**WHAT IS BEING ASKED:**
Set out every line of the records below as a numbered list, skipping blank lines and leaving out the pictures.

**EXTRACTED ENTRIES:**
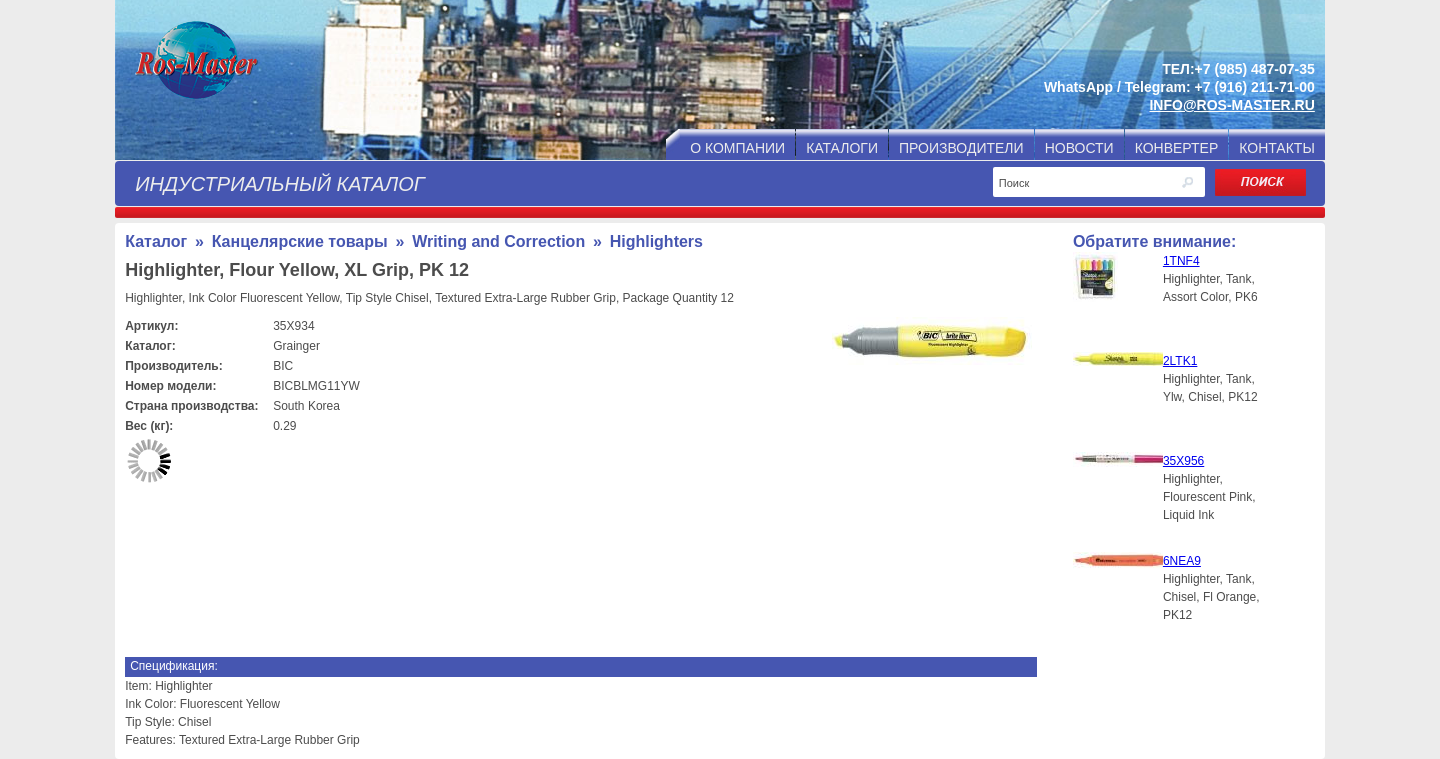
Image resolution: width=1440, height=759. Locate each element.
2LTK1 (1180, 361)
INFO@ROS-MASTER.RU (1231, 105)
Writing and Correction (498, 241)
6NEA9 (1182, 561)
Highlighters (656, 241)
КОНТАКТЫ (1277, 148)
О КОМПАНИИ (737, 148)
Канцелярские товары (300, 241)
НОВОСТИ (1079, 148)
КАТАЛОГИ (842, 148)
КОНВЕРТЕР (1177, 148)
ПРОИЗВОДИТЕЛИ (961, 148)
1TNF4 (1181, 261)
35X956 (1183, 461)
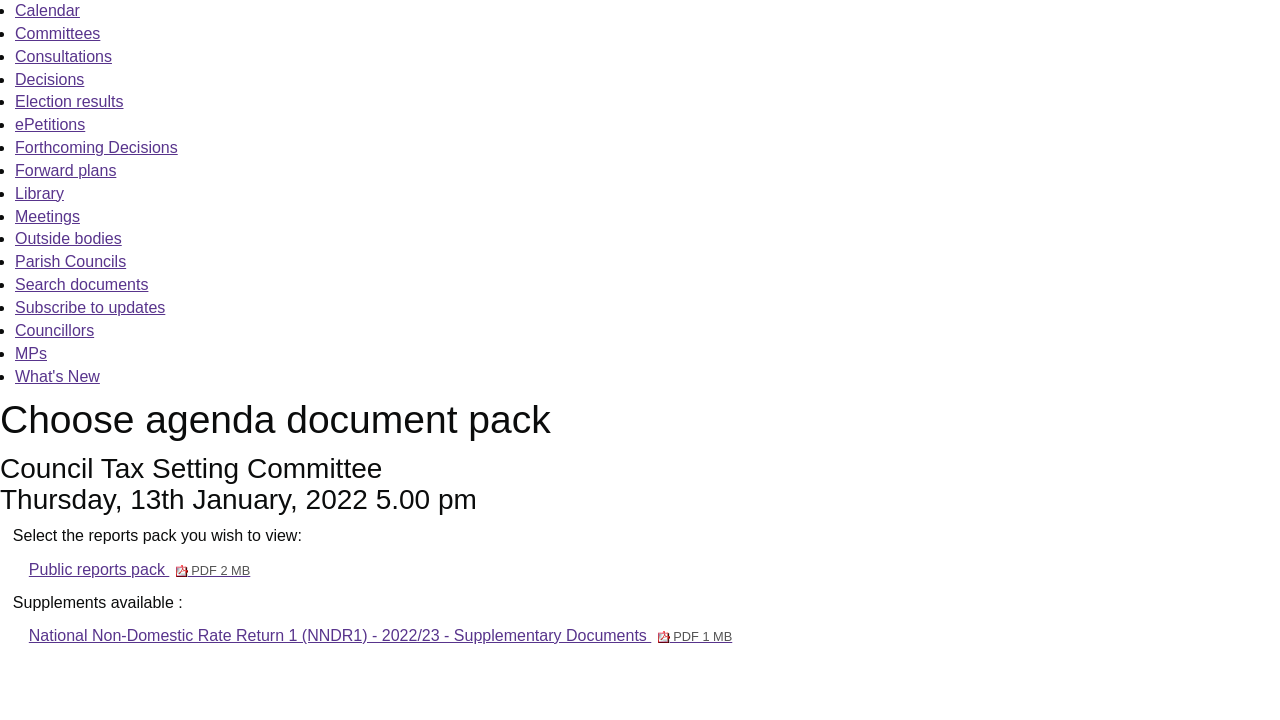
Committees (57, 33)
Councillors (54, 330)
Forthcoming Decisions (96, 147)
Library (39, 193)
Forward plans (65, 170)
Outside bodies (68, 238)
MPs (31, 353)
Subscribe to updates (90, 307)
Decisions (49, 79)
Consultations (63, 56)
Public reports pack (139, 569)
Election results (69, 101)
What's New (57, 376)
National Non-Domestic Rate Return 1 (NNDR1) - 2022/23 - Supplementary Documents (380, 635)
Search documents (81, 284)
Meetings (47, 216)
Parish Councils (70, 261)
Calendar (47, 10)
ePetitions (50, 124)
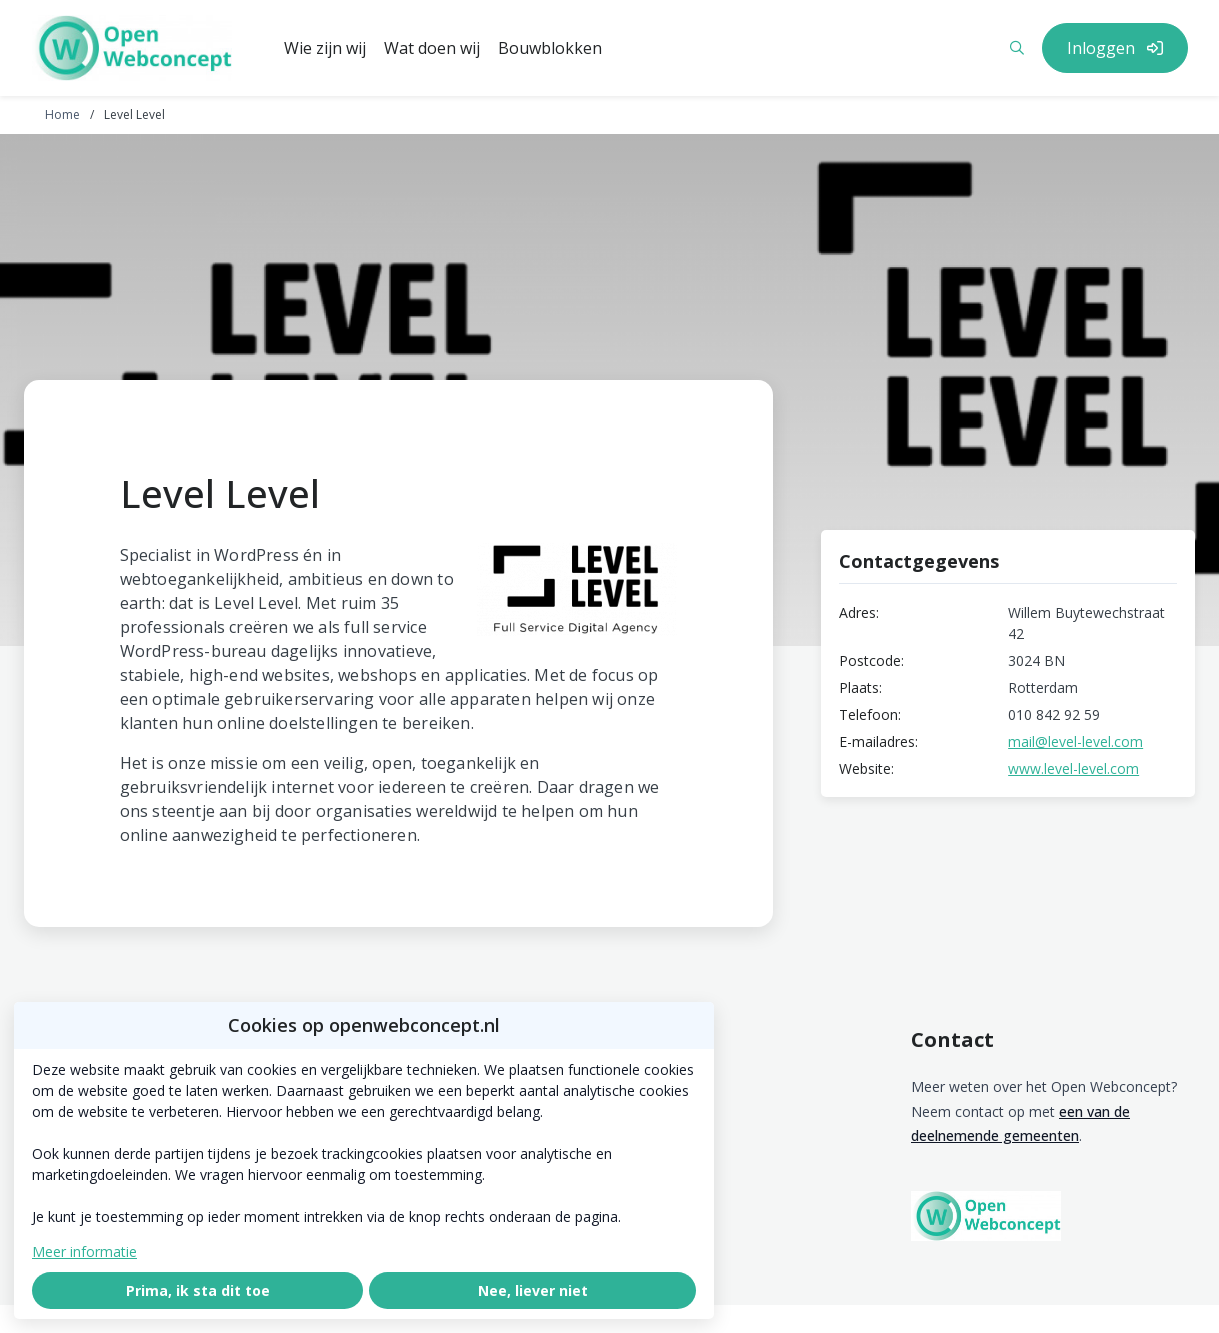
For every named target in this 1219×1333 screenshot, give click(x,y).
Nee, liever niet (533, 1290)
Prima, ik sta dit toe (198, 1290)
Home (62, 114)
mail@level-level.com (1075, 741)
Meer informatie (84, 1251)
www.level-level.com (1073, 768)
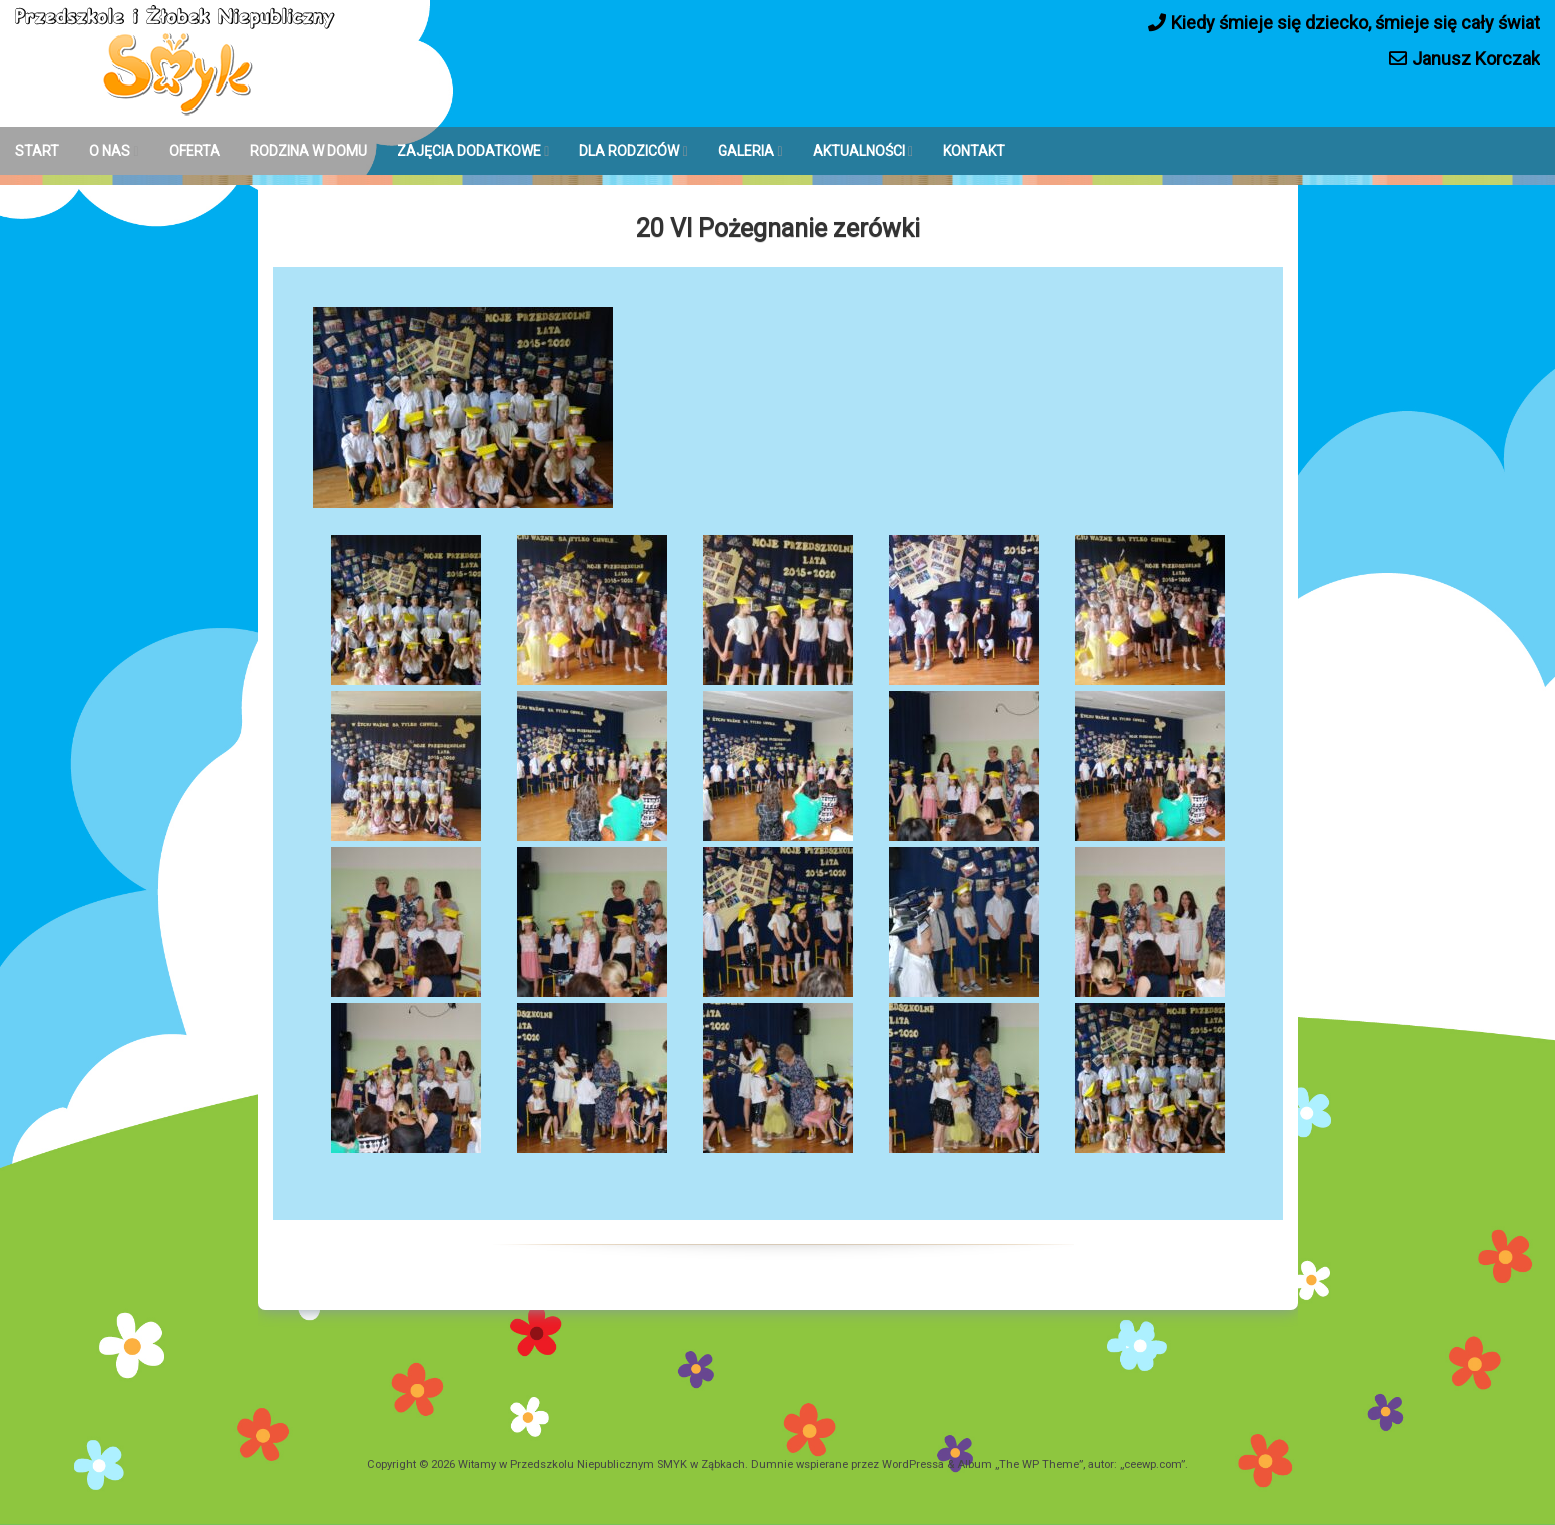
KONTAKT (974, 151)
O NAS (109, 151)
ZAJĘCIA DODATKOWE (469, 151)
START (37, 151)
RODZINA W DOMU (308, 151)
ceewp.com (1152, 1464)
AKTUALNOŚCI (859, 151)
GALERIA (746, 151)
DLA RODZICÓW (629, 151)
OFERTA (194, 151)
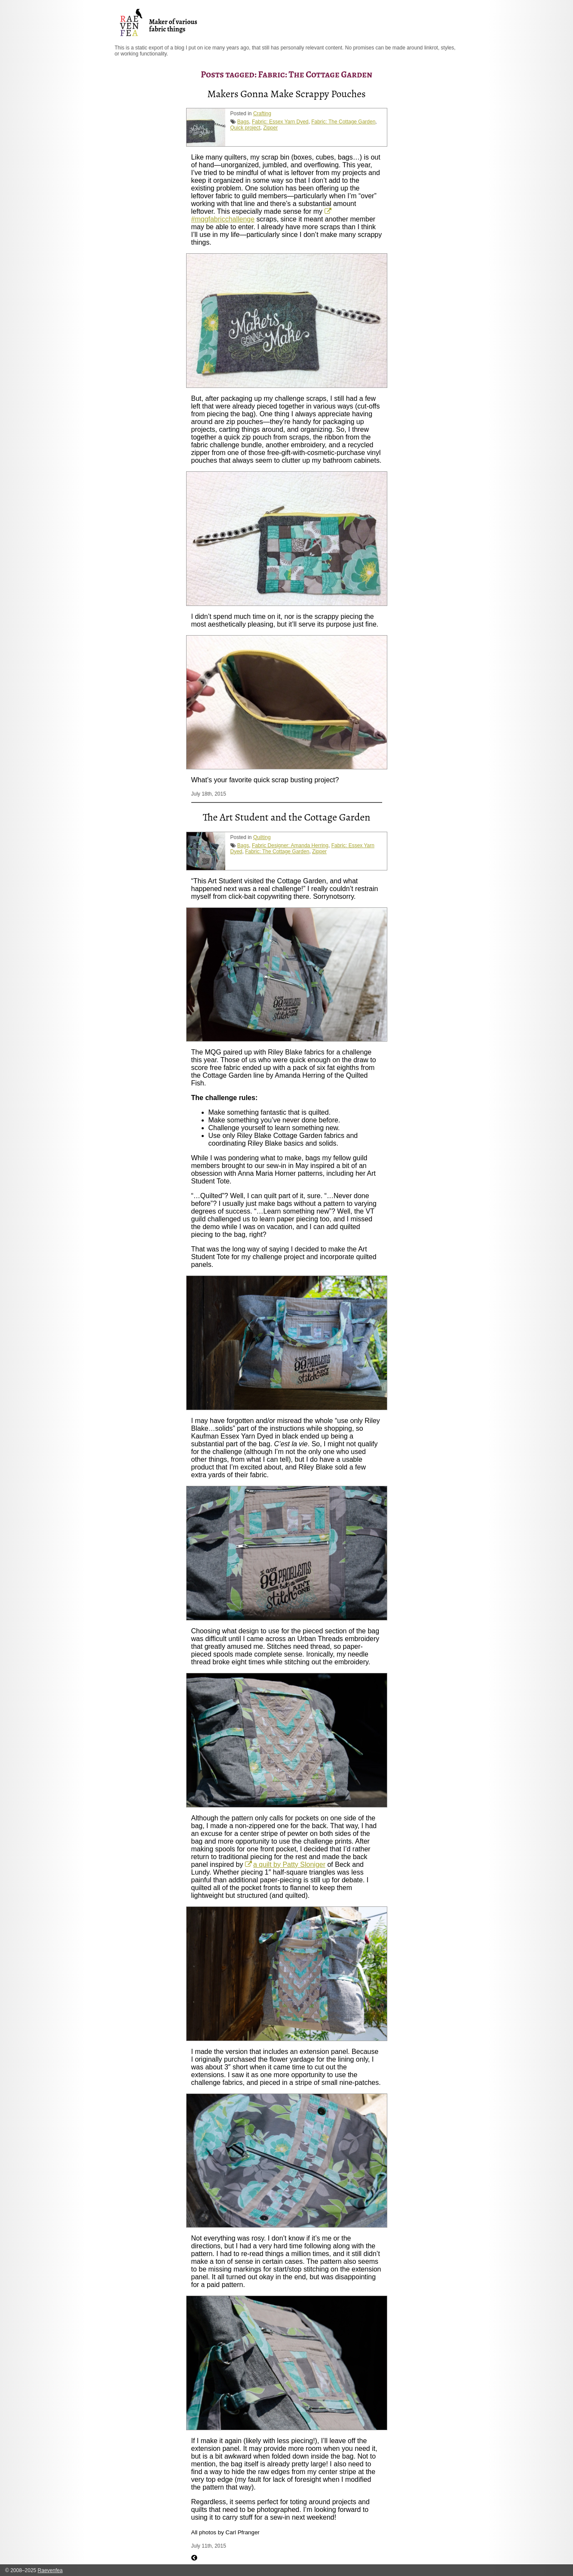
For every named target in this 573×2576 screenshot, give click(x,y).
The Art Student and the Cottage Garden (287, 817)
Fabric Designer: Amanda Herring (290, 845)
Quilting (262, 837)
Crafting (262, 114)
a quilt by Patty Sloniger (289, 1864)
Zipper (270, 128)
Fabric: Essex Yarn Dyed (280, 122)
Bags (243, 122)
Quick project (245, 128)
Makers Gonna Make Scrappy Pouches (286, 94)
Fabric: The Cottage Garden (343, 122)
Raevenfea (50, 2570)
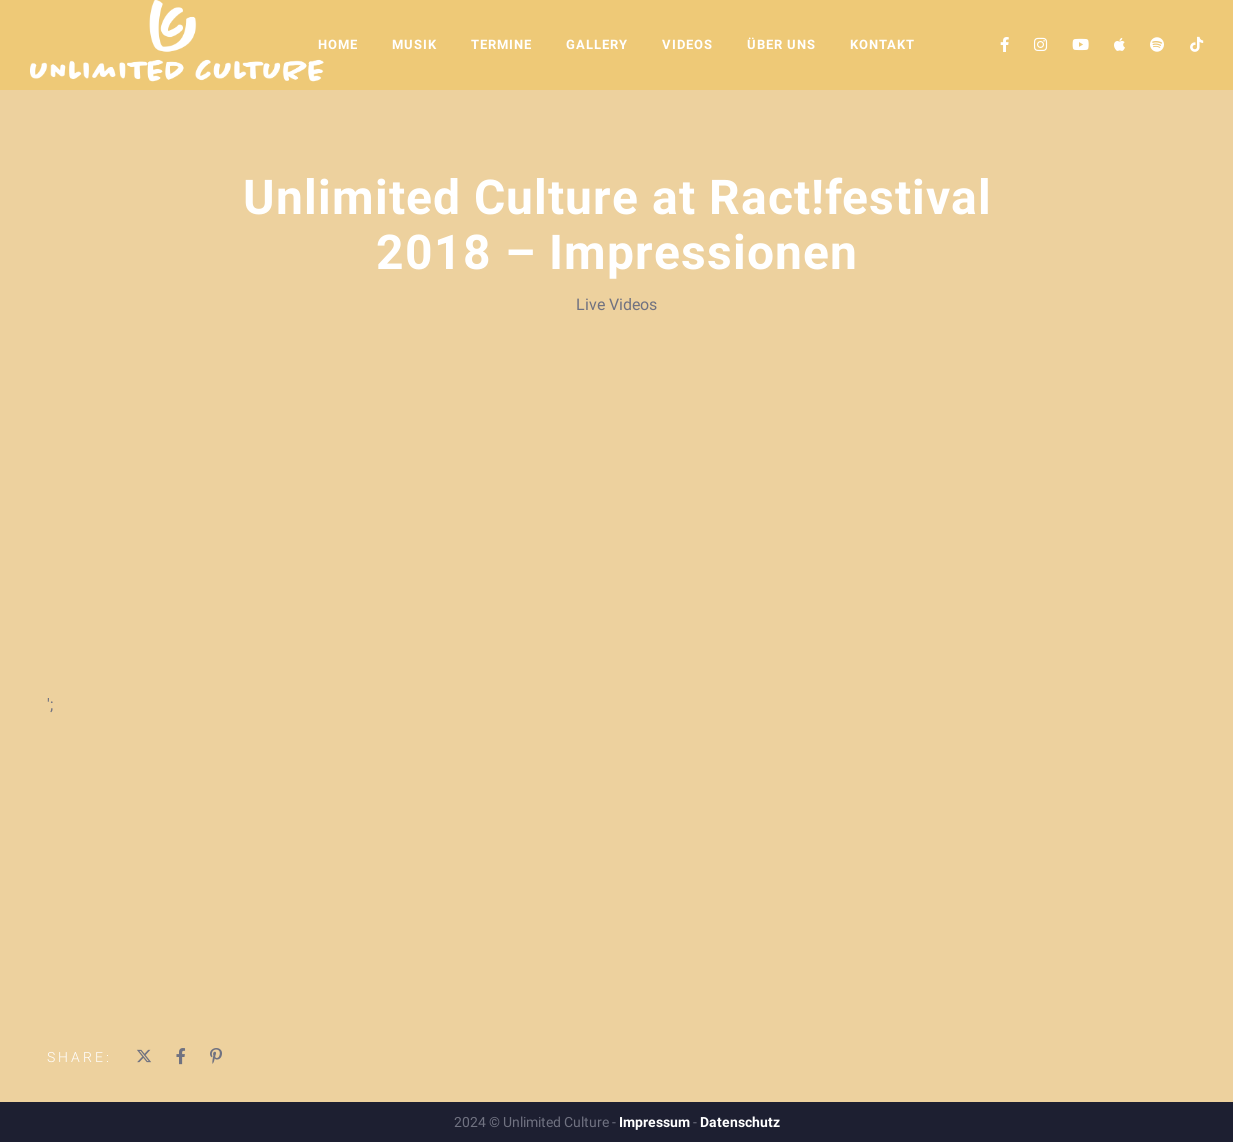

**EXERCISE SOLUTION:**
1. Image resolution: width=1440, height=759. Locate each element.
2. 2LTK1 (1180, 361)
3. INFO@ROS-MASTER.RU (1231, 105)
4. Writing and Correction (498, 241)
5. 6NEA9 (1182, 561)
6. Highlighters (656, 241)
7. КОНТАКТЫ (1277, 148)
8. О КОМПАНИИ (737, 148)
9. Канцелярские товары (300, 241)
10. НОВОСТИ (1079, 148)
11. КАТАЛОГИ (842, 148)
12. КОНВЕРТЕР (1177, 148)
13. ПРОИЗВОДИТЕЛИ (961, 148)
14. 1TNF4 (1181, 261)
15. 35X956 (1183, 461)
16. Committees (57, 33)
17. Councillors (54, 330)
18. Forthcoming Decisions (96, 147)
19. Library (39, 193)
20. Forward plans (65, 170)
21. Outside bodies (68, 238)
22. MPs (31, 353)
23. Subscribe to updates (90, 307)
24. Decisions (49, 79)
25. Consultations (63, 56)
26. Public reports pack (139, 569)
27. Election results (69, 101)
28. What's New (57, 376)
29. National Non-Domestic Rate Return 1 (NNDR1) - 2022/23 - Supplementary Documents (380, 635)
30. Search documents (81, 284)
31. Meetings (47, 216)
32. Parish Councils (70, 261)
33. Calendar (47, 10)
34. ePetitions (50, 124)
35. For every named target in this 1219×1333 screenshot, give click(x,y).
36. Nee, liever niet (533, 1290)
37. Prima, ik sta dit toe (198, 1290)
38. Home (62, 114)
39. mail@level-level.com (1075, 741)
40. Meer informatie (84, 1251)
41. www.level-level.com (1073, 768)
42. KONTAKT (974, 151)
43. O NAS (109, 151)
44. ZAJĘCIA DODATKOWE (469, 151)
45. START (37, 151)
46. RODZINA W DOMU (308, 151)
47. ceewp.com (1152, 1464)
48. AKTUALNOŚCI (859, 151)
49. GALERIA (746, 151)
50. DLA RODZICÓW (629, 151)
51. OFERTA (194, 151)
52. For every named target in this 573×2576 screenshot, give click(x,y).
53. The Art Student and the Cottage Garden (287, 817)
54. Fabric Designer: Amanda Herring (290, 845)
55. Quilting (262, 837)
56. Crafting (262, 114)
57. a quilt by Patty Sloniger (289, 1864)
58. Zipper (270, 128)
59. Fabric: Essex Yarn Dyed (280, 122)
60. Bags (243, 122)
61. Quick project (245, 128)
62. Makers Gonna Make Scrappy Pouches (286, 94)
63. Fabric: The Cottage Garden (343, 122)
64. Raevenfea (50, 2570)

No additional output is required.